Figure 1.

Deregulated signaling cascades and pathway-directed therapies in multiple myeloma. (a) Signaling pathways in multiple myeloma. In multiple myeloma, genetic abnormalities and bone marrow microenvironment-driven deregulations, such as increased levels of IL-6, IGF1, HGF, VEGF, CXCL12, TNFα, BAFF, APRIL, and CCL3 derived from stromal, bone, and immune cells result in the activation of multiple signaling pathways, most prominently including the RAS/RAF/MEK/ERK-, PI3K/AKT-, NFκB-, and STAT-pathway but also the WNT-, Hedgehog-, and TNFα-pathway. They trigger tumor cell proliferation, survival, drug resistance, migration, secretion of humoral factors but also promote immunoparesis, bone marrow angiogenesis, and bone disease. (b) Pathway-directed therapies.

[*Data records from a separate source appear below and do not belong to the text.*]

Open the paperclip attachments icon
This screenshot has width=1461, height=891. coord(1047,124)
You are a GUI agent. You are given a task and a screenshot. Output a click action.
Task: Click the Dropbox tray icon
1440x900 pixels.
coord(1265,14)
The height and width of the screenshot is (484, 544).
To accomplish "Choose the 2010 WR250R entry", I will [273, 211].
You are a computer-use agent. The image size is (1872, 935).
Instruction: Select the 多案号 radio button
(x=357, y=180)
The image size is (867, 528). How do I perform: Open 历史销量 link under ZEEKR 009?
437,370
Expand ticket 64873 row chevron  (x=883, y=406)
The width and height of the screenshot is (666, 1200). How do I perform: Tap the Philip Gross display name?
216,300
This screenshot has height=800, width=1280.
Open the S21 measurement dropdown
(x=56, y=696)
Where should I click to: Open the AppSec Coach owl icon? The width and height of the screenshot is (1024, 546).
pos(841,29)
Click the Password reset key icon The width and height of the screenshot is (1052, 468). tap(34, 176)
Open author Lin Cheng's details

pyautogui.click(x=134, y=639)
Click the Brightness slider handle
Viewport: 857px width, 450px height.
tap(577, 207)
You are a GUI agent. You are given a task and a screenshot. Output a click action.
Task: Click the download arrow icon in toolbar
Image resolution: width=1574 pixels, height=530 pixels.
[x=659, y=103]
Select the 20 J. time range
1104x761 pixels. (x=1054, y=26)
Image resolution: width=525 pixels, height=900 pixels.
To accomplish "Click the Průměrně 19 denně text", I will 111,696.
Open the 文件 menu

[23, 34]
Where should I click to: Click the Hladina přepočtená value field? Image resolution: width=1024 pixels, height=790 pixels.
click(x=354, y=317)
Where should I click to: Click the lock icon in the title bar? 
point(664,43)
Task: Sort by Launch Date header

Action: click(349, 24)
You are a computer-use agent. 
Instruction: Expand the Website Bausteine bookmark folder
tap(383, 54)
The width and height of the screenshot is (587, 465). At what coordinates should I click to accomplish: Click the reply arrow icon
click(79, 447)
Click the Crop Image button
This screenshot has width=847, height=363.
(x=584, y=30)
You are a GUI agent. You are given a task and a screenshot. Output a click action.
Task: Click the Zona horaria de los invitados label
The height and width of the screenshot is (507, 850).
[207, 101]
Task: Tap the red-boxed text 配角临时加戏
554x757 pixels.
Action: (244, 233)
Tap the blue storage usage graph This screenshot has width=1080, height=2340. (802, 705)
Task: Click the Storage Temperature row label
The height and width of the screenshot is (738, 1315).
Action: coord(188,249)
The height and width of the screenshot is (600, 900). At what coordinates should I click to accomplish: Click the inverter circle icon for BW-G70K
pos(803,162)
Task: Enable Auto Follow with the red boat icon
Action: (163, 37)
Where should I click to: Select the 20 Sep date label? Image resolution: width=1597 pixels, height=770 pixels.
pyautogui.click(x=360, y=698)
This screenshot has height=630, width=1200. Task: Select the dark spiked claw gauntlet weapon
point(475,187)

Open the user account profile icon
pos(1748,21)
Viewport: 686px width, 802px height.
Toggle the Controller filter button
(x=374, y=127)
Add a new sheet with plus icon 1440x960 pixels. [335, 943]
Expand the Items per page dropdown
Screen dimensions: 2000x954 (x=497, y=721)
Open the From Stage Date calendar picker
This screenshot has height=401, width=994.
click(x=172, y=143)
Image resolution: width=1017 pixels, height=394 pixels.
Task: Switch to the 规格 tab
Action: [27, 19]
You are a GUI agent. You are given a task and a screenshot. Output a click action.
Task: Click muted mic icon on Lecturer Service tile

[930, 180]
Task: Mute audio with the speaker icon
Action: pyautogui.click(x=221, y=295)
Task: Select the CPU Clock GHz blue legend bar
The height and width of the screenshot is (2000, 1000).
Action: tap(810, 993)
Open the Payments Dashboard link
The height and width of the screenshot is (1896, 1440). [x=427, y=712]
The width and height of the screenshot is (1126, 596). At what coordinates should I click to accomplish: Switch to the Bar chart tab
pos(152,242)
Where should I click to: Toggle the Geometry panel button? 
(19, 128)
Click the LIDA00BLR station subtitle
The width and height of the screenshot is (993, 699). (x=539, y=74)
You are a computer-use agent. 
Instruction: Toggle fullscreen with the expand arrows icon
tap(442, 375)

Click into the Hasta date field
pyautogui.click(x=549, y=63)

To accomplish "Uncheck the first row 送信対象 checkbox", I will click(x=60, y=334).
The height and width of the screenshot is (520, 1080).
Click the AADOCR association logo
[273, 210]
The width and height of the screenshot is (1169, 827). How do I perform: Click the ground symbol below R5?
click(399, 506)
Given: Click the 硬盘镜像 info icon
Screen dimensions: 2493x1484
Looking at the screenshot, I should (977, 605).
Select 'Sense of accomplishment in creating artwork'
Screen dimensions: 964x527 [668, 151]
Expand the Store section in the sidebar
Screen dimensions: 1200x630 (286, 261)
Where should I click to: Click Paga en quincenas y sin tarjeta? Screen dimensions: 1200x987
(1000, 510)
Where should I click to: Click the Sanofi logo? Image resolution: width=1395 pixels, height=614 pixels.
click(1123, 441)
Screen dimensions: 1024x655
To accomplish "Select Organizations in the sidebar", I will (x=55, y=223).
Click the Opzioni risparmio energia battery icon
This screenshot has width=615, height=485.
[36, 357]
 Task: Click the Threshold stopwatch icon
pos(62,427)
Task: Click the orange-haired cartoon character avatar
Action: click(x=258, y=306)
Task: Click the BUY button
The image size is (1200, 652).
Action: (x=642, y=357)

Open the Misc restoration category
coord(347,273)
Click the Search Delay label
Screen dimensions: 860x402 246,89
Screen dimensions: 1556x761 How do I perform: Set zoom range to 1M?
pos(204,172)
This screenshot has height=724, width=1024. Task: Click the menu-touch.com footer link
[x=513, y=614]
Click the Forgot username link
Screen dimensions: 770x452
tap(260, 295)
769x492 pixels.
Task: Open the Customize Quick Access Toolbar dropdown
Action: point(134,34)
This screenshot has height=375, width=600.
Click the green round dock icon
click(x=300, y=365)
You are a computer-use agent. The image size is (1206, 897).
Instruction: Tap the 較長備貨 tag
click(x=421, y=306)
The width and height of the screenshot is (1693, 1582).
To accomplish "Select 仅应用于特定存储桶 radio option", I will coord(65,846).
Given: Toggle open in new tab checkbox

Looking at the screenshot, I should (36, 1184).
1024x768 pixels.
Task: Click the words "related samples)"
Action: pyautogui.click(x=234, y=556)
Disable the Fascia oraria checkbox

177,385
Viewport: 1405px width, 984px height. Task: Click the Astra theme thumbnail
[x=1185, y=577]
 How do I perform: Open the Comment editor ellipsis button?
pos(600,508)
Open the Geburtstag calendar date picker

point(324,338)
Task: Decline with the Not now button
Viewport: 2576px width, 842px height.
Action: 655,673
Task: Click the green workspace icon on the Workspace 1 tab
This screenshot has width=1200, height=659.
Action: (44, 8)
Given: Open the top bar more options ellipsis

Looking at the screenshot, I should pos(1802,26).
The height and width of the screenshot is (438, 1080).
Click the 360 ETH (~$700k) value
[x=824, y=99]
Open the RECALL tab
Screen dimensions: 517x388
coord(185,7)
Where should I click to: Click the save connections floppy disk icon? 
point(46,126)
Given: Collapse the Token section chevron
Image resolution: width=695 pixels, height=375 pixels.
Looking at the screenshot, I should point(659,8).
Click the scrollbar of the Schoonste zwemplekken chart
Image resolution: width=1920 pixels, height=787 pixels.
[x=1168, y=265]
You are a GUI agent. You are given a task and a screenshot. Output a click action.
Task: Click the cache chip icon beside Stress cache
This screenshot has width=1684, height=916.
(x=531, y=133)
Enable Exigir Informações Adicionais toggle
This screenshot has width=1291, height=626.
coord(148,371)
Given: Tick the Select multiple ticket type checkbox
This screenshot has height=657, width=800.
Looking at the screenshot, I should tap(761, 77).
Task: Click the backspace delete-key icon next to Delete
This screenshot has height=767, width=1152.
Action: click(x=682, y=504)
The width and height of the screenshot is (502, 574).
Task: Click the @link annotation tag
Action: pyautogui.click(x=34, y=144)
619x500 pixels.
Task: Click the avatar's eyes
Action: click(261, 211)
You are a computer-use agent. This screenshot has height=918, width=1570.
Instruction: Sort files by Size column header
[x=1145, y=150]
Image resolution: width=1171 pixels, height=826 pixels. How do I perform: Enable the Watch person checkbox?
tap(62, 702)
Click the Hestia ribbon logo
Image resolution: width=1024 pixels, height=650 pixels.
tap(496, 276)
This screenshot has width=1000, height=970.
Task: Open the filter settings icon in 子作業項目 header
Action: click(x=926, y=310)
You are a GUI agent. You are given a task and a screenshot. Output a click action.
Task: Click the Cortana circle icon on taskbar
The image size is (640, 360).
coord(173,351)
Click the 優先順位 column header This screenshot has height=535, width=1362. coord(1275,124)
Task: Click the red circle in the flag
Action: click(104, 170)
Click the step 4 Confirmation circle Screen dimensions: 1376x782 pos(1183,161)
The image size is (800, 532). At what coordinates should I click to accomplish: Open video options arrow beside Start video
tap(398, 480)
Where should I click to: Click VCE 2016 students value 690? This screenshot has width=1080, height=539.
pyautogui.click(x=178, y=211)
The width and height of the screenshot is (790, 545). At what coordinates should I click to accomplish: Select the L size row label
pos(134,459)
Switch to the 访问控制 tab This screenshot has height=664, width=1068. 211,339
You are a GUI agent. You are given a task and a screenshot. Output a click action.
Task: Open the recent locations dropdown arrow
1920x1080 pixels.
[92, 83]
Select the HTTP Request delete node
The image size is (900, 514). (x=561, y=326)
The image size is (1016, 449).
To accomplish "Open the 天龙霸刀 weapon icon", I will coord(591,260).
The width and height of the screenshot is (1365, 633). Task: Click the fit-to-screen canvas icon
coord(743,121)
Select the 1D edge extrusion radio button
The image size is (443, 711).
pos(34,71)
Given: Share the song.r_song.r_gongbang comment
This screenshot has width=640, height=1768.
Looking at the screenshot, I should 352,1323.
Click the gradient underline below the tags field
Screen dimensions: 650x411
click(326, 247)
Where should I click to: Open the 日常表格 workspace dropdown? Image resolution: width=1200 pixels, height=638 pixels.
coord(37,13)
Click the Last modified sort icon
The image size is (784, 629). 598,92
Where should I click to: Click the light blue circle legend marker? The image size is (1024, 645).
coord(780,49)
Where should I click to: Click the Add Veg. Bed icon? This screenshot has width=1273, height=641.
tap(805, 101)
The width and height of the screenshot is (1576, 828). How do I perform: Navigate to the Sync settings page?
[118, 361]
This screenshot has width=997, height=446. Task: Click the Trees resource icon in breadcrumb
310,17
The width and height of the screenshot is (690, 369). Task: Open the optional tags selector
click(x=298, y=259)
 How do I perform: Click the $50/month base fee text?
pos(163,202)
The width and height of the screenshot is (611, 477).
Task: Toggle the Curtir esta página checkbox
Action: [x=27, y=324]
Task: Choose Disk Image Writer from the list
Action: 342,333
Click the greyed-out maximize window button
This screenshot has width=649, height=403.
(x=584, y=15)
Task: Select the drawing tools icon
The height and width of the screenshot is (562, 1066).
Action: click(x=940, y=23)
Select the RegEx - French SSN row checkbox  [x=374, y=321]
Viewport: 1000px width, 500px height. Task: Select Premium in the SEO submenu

Abbreviations: Bone marrow (BM), cell adhesion-mediated drug resistance (CAMDR), interleukin-6 (IL-6), B-cell activating factor (BAFF), A proliferation inducing ligand (APRIL) vascular endothelial growth factor (VEGF), C-X-C motif chemokine 12 (CXCL12), Signal transducer and activator of transcription (STAT), nuclear factor kappa B (NFκB), phosphoinositide 3-kinase (PI3K), Janus kinase (JAK), Mouse double minute 2 homolog (Mdm2), CREB-regulated transcription coactivator 1 (TORC1), CREB-regulated transcription coactivator 1 (TORC2), protein kinase B (AKT), RAS-kinase (RAS), B-RAF-kinase (BRAF), C-RAF-kinase (cRAF), mitogen activated protein kinase (MAPK), mitogen activated protein kinase kinase (MEK), proviral insertion site of Moloney murine leukemia virus kinase (PIM), Activator protein-1 (AP-1).